>>>

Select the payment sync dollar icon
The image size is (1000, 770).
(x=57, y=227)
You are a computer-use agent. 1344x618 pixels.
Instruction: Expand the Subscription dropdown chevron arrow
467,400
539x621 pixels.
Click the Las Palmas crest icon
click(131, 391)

<<<

• [Prompt]
What lines above hold the word "pixels"? List them all.

• [Reply]
You are a computer-use agent. 1344x618 pixels.
539x621 pixels.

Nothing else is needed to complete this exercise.